(Pixel coordinate grounding data)
★ ★ ★ ★ ★
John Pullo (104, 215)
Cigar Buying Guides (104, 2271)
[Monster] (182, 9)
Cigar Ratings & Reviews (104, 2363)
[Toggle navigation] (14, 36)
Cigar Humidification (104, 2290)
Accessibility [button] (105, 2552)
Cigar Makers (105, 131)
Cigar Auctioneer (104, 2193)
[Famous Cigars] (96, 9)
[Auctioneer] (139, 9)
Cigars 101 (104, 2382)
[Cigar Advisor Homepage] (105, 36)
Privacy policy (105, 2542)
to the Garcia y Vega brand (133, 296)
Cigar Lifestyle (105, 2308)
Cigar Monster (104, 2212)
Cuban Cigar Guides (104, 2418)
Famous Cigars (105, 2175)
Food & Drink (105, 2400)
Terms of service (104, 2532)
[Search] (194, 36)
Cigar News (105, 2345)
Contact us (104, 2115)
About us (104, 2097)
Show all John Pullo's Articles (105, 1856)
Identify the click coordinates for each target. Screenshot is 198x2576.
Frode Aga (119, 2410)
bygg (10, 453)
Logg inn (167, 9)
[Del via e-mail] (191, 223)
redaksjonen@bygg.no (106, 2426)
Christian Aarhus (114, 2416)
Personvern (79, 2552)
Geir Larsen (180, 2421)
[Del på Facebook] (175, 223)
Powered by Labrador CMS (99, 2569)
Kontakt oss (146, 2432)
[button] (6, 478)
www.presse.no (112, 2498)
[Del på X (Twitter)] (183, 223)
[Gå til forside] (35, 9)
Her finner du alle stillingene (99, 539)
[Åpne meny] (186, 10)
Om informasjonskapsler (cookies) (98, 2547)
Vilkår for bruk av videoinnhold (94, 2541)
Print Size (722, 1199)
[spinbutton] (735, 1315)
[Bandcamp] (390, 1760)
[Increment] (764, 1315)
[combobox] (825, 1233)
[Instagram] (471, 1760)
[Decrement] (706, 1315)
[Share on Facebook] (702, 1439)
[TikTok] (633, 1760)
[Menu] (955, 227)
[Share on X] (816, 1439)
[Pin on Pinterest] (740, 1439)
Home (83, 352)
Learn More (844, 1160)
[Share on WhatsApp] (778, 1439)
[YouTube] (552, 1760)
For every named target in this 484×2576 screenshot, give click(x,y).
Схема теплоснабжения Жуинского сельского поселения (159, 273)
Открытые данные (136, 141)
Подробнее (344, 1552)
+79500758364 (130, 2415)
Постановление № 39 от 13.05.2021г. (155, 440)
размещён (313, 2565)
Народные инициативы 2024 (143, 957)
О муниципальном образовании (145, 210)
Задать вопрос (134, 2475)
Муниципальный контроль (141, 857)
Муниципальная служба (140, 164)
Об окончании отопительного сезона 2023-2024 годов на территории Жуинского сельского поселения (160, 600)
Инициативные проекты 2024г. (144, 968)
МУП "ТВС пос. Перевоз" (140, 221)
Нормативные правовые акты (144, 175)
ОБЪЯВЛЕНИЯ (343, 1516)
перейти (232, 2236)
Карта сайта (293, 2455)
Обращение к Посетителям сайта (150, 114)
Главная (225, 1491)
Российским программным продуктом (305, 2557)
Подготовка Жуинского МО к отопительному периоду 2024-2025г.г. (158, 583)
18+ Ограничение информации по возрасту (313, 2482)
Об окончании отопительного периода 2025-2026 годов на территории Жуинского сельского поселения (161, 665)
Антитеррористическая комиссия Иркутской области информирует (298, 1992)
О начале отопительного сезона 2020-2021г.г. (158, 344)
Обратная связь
★ ★ ★ ★ ★
▶ **Work instruction**: Could you transcribe every entry exactly, without altering anything?

▶ **Your solution**:
John Pullo (104, 215)
Cigar Buying Guides (104, 2271)
[Monster] (182, 9)
Cigar Ratings & Reviews (104, 2363)
[Toggle navigation] (14, 36)
Cigar Humidification (104, 2290)
Accessibility [button] (105, 2552)
Cigar Makers (105, 131)
Cigar Auctioneer (104, 2193)
[Famous Cigars] (96, 9)
[Auctioneer] (139, 9)
Cigars 101 (104, 2382)
[Cigar Advisor Homepage] (105, 36)
Privacy policy (105, 2542)
to the Garcia y Vega brand (133, 296)
Cigar Lifestyle (105, 2308)
Cigar Monster (104, 2212)
Cuban Cigar Guides (104, 2418)
Famous Cigars (105, 2175)
Food & Drink (105, 2400)
Terms of service (104, 2532)
[Search] (194, 36)
Cigar News (105, 2345)
Contact us (104, 2115)
About us (104, 2097)
Show all John Pullo's Articles (105, 1856)
Identify the click coordinates for each target. Screenshot is 198x2576.
Frode Aga (119, 2410)
bygg (10, 453)
Logg inn (167, 9)
[Del via e-mail] (191, 223)
redaksjonen@bygg.no (106, 2426)
Christian Aarhus (114, 2416)
Personvern (79, 2552)
Geir Larsen (180, 2421)
[Del på Facebook] (175, 223)
Powered by Labrador CMS (99, 2569)
Kontakt oss (146, 2432)
[button] (6, 478)
www.presse.no (112, 2498)
[Del på X (Twitter)] (183, 223)
[Gå til forside] (35, 9)
Her finner du alle stillingene (99, 539)
[Åpne meny] (186, 10)
Om informasjonskapsler (cookies) (98, 2547)
Vilkår for bruk av videoinnhold (94, 2541)
Print Size (722, 1199)
[spinbutton] (735, 1315)
[Bandcamp] (390, 1760)
[Increment] (764, 1315)
[combobox] (825, 1233)
[Instagram] (471, 1760)
[Decrement] (706, 1315)
[Share on Facebook] (702, 1439)
[TikTok] (633, 1760)
[Menu] (955, 227)
[Share on X] (816, 1439)
[Pin on Pinterest] (740, 1439)
Home (83, 352)
Learn More (844, 1160)
[Share on WhatsApp] (778, 1439)
[YouTube] (552, 1760)
For every named target in this 484×2576 screenshot, give click(x,y).
Схема теплоснабжения Жуинского сельского поселения (159, 273)
Открытые данные (136, 141)
Подробнее (344, 1552)
+79500758364 (130, 2415)
Постановление № 39 от 13.05.2021г. (155, 440)
размещён (313, 2565)
Народные инициативы 2024 (143, 957)
О муниципальном образовании (145, 210)
Задать вопрос (134, 2475)
Муниципальный контроль (141, 857)
Муниципальная служба (140, 164)
Об окончании отопительного сезона 2023-2024 годов на территории Жуинского сельского поселения (160, 600)
Инициативные проекты 2024г. (144, 968)
МУП "ТВС пос. Перевоз" (140, 221)
Нормативные правовые акты (144, 175)
ОБЪЯВЛЕНИЯ (343, 1516)
перейти (232, 2236)
Карта сайта (293, 2455)
Обращение к Посетителям сайта (150, 114)
Главная (225, 1491)
Российским программным продуктом (305, 2557)
Подготовка Жуинского МО к отопительному периоду 2024-2025г.г. (158, 583)
18+ Ограничение информации по возрасту (313, 2482)
Об окончании отопительного периода 2025-2026 годов на территории Жуинского сельского поселения (161, 665)
Антитеррористическая комиссия Иркутской области информирует (298, 1992)
О начале отопительного сезона 2020-2021г.г. (158, 344)
Обратная связь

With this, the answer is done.